‘Anti-Gandhi’: carcere per blocchi stradali
L’articolo 11 del disegno di legge sulla Sicurezza, in discussione alla Camera, prevede pene detentive per chi blocca le strade, suscitando forti critiche da parte dell’opposizione che lo ha ribattezzato ‘anti-Gandhi’. La norma prevede il carcere fino a un mese per chi blocca una strada da solo e da sei mesi a due anni se il reato viene commesso da più persone.
La misura è stata approvata in commissione nonostante le proposte di modifica dell’opposizione, che miravano alla sua cancellazione. L’emendamento della Lega che prevedeva il carcere anche per i promotori e gli organizzatori di queste proteste è stato invece ritirato.

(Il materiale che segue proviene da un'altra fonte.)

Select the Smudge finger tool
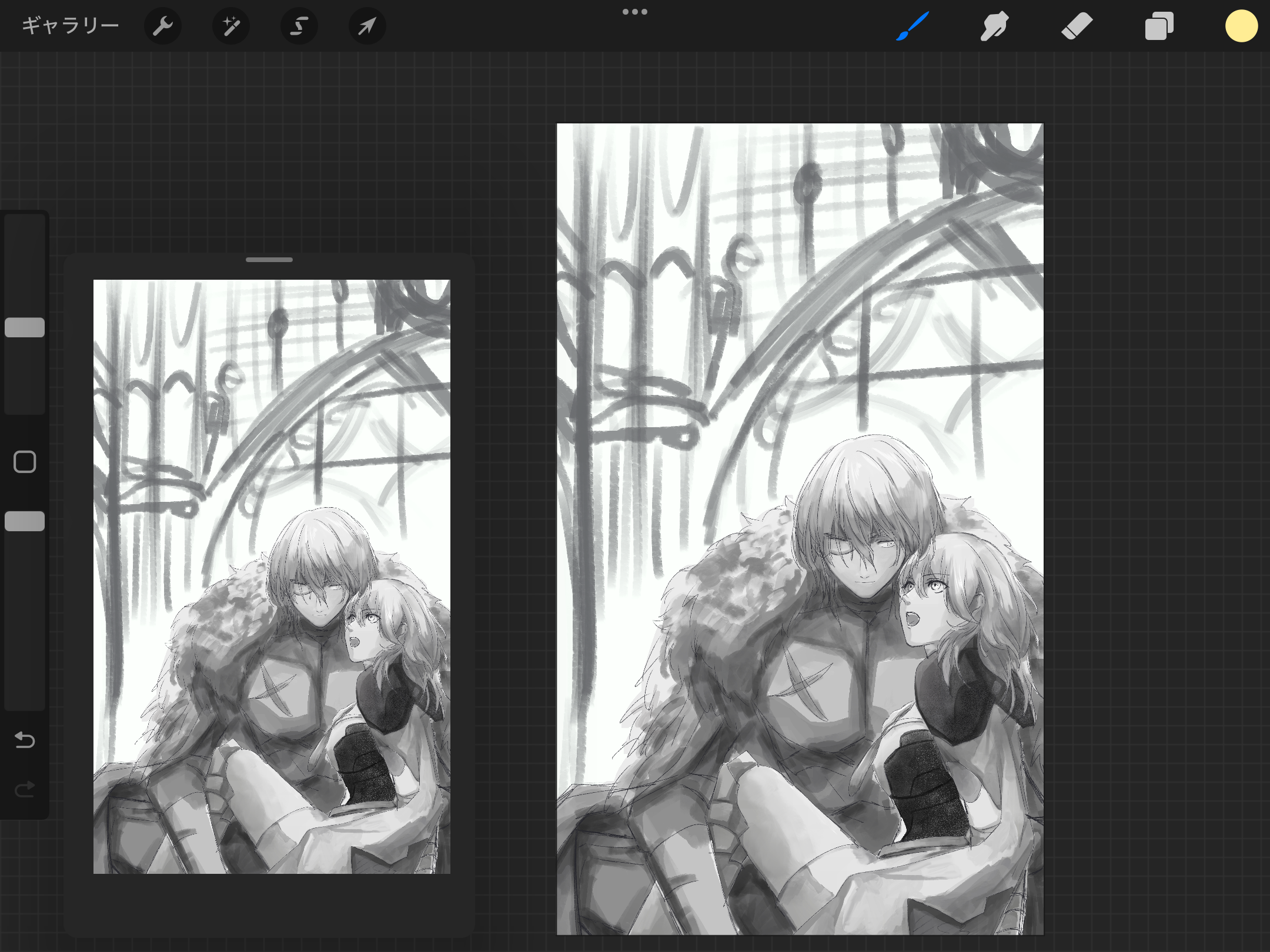 (994, 26)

Secondo l’opposizione, la norma rappresenta un giro di vite ingiustificato che potrebbe portare alla reclusione anche di studenti che organizzano sit-in pacifici, con un chiaro intento intimidatorio e una limitazione del diritto di protesta.
Critiche e polemiche
“Sono norme pericolose”, hanno tuonato i rappresentanti dell’opposizione, accusando il governo di voler criminalizzare il dissenso pacifico. Il deputato dem Matteo Mauri ha sottolineato come la norma potrebbe portare alla reclusione di studenti che organizzano sit-in davanti alla scuola, mentre il deputato m5s Federico Cafiero De Raho ha parlato di un attacco al diritto di manifestare contro le ingiustizie.
“L’articolo noto come articolo ‘anti-Gandhi’ dispone arresti per chi attua blocchi stradali con resistenza passiva”, ha affermato Devis Dori, capogruppo di Avs in commissione Giustizia alla Camera, definendo la norma una “follia” che comprime il diritto di manifestare.
Altri emendamenti controversi
Oltre alla norma ‘anti-Gandhi’, il ddl sulla Sicurezza contiene altri emendamenti controversi che hanno suscitato polemiche. Tra questi, l’emendamento del governo sulla cannabis light, che ha sollevato preoccupazioni da parte di alcune associazioni di categoria, come Copagri, che temono un rischio per la tenuta di numerose imprese agricole.
La Lega ha invece ritirato una serie di emendamenti, tra cui quello che prevedeva la non punibilità per i pubblici ufficiali che usano armi durante l’adempimento del dovere, nonché l’obbligo di arresto in flagranza per chi indossa caschi o altri oggetti per nascondere il proprio volto durante le manifestazioni.
Restano ancora accantonati gli emendamenti sulla castrazione chimica per gli stupratori e le prediche in italiano nelle moschee.
Un dibattito delicato sul diritto di protesta
La norma ‘anti-Gandhi’ solleva un dibattito delicato sul bilanciamento tra il diritto di protesta e l’ordine pubblico. È importante valutare se la misura sia effettivamente necessaria e proporzionata, evitando di limitare eccessivamente il diritto di manifestare in modo pacifico. La storia ci insegna che la repressione delle proteste può avere conseguenze negative per la democrazia e la libertà di espressione.